Dušan Tanasković

Vojvodina
- Position: Center / power forward
- League: KLS

Personal information
- Born: February 23, 2001 (age 25) Smederevska Palanka, FR Yugoslavia
- Listed height: 2.08 m (6 ft 10 in)
- Listed weight: 103 kg (227 lb)

Career information
- Playing career: 2018–present

Career history
- 2018–2022: Partizan NIS
- 2018–2021: → Mladost Zemun
- 2021–2022: → Dunav
- 2022–2023: Borac WWIN
- 2023–2024: MZT Skopje
- 2024–2025: Mega Basket
- 2025: Borac WWIN
- 2025–2026: MZT Skopje
- 2026–present: Vojvodina

Career highlights
- 2x Macedonian League champion (2024, 2026); 2x Macedonian Cup winner (2024, 2026); Serbian Cup winner (2019);

= Dušan Tanasković =

Serbian basketball player (born 2001)

Dušan Tanasković (Душан Танасковић, born February 23, 2001) is a Serbian professional basketball player who plays for Vojvodina.

== Professional career ==
Tanasković began his basketball career at the youth system with Partizan Belgrade. Prior to the 2018–19 season, Tanasković was loaned out to Mladost Zemun as a two-way affiliate player, making him available for the senior roster of Partizan. On December 22, 2018, Tanasković made his Adriatic League debut with Partizan in a home win over Cedevita, making no records in under 3 minutes of playing time. On February 5, 2019, at age 17, he debuted in the EuroCup in a loss to Alba Berlin, recording 6 points and 2 rebounds in under 11 minutes of playing time. On February 28, Tanasković signed his first professional contract for Partizan. Through 20 games in the 2018–19 Serbian First League with Mladost Zemun, Tanasković averaged 8.2 points, 6 rebounds, and 1.6 blocks in 22 minutes per game.

== National team career==
Tanasković was a member of the Serbian under-16 national team that won the bronze medal at the 2017 FIBA Europe Under-16 Championship in Montenegro.

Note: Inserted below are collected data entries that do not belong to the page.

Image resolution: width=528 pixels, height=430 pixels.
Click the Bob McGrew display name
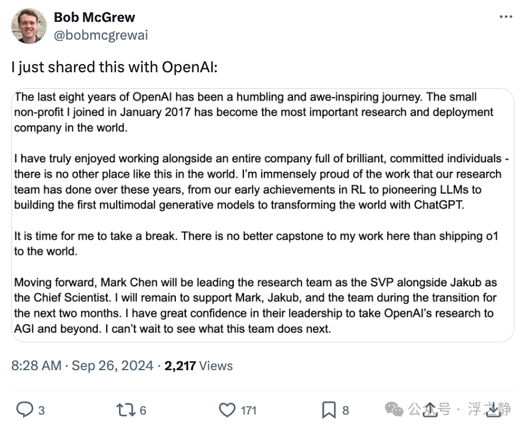coord(94,17)
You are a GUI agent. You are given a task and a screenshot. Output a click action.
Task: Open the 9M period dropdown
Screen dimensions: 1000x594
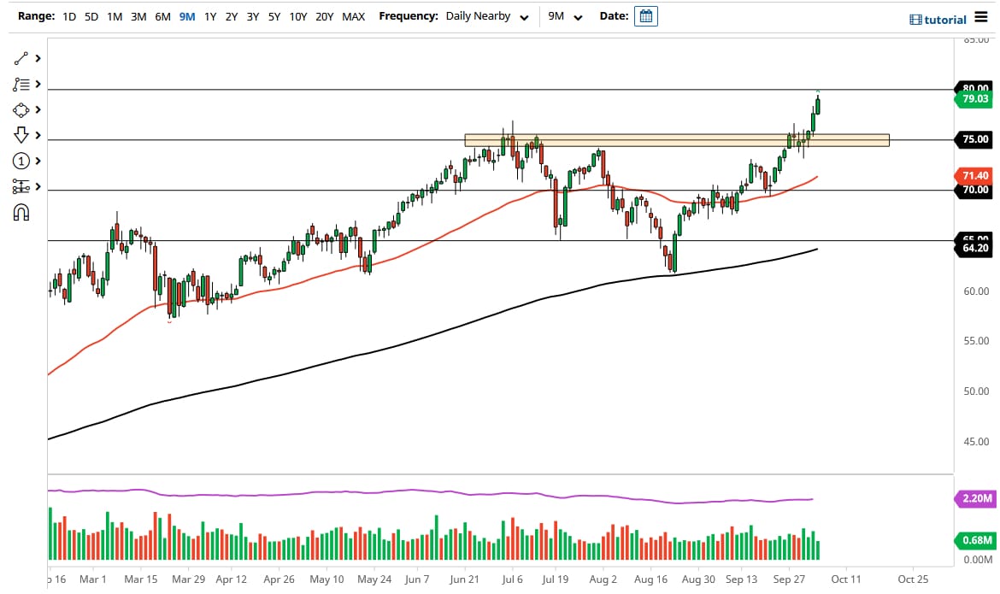[565, 16]
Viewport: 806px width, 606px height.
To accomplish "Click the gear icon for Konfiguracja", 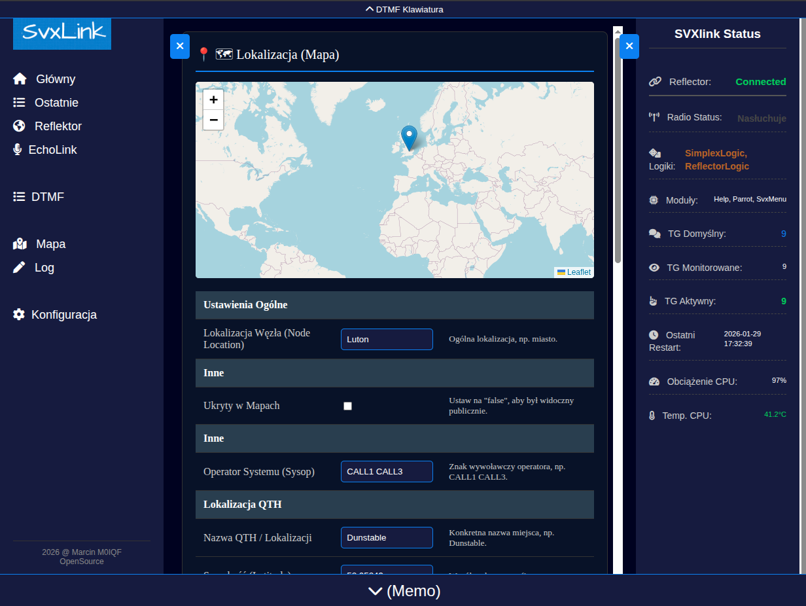I will tap(19, 315).
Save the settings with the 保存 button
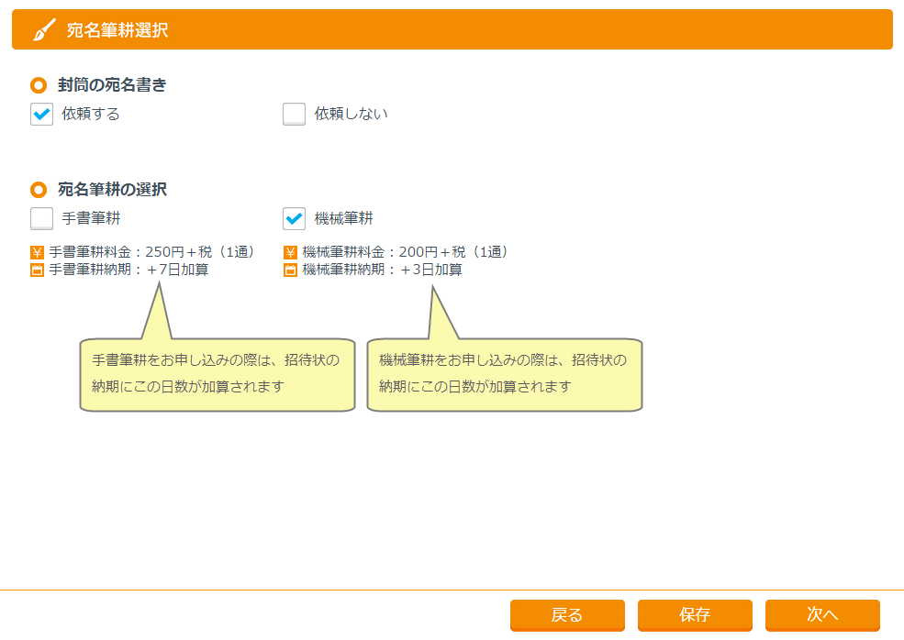904x640 pixels. pyautogui.click(x=695, y=615)
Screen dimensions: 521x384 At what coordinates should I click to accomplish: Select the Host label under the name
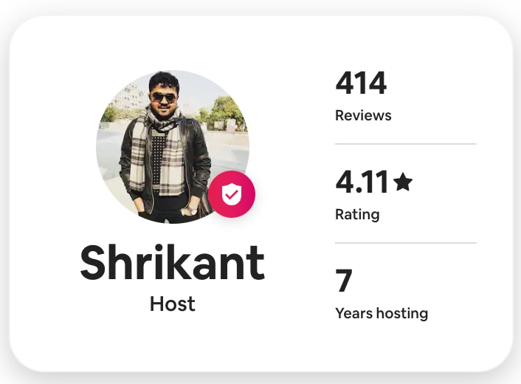tap(172, 304)
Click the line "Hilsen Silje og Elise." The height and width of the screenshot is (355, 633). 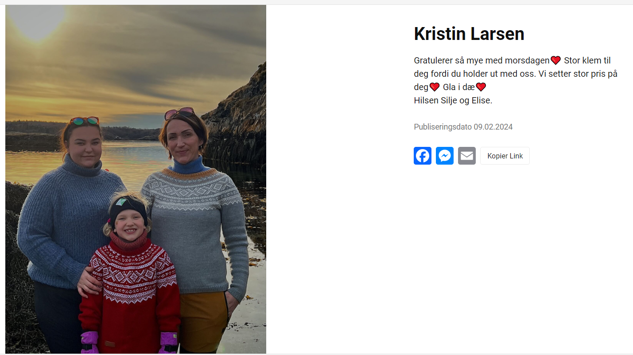[453, 100]
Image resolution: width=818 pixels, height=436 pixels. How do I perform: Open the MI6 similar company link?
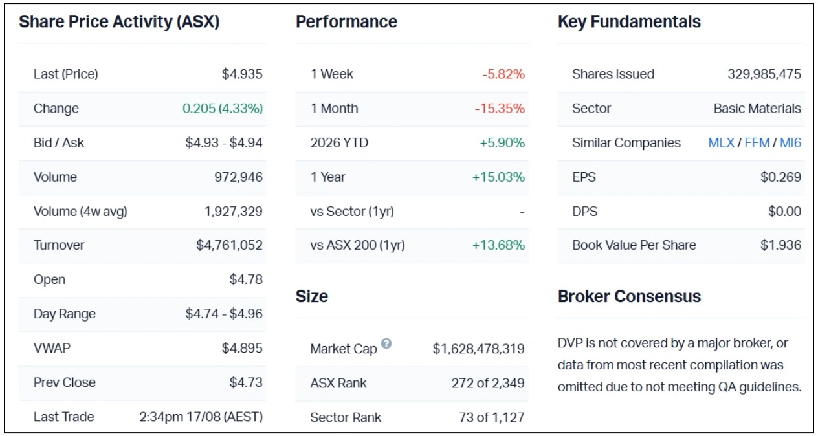(x=790, y=143)
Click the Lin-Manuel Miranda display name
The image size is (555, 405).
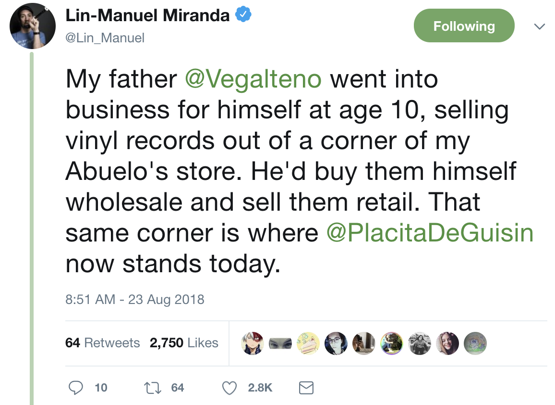coord(147,16)
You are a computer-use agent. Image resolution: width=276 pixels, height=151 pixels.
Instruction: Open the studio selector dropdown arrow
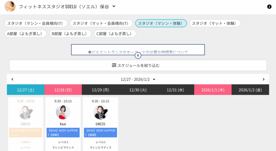(114, 6)
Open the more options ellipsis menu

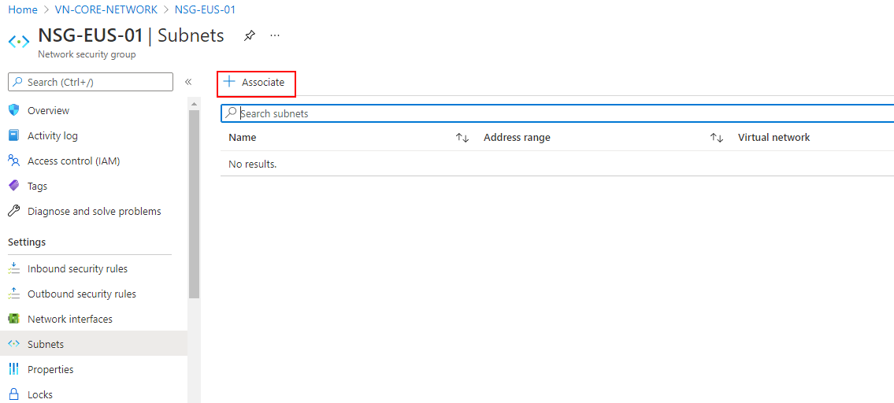pyautogui.click(x=275, y=35)
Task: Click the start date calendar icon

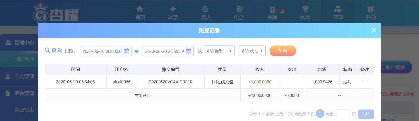Action: click(126, 51)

Over seven tournament games, he averaged 4.3 points, 4.4 rebounds and 0.6 assists per game. He was a member of the Serbian under-17 team that participated at the 2018 FIBA Under-17 Basketball World Cup in Argentina. Over three tournament games, he averaged 9.4 points, 5.3 rebounds and 1.3 blocks per game.

== Personal life ==
His older brother Nikola is a basketball player.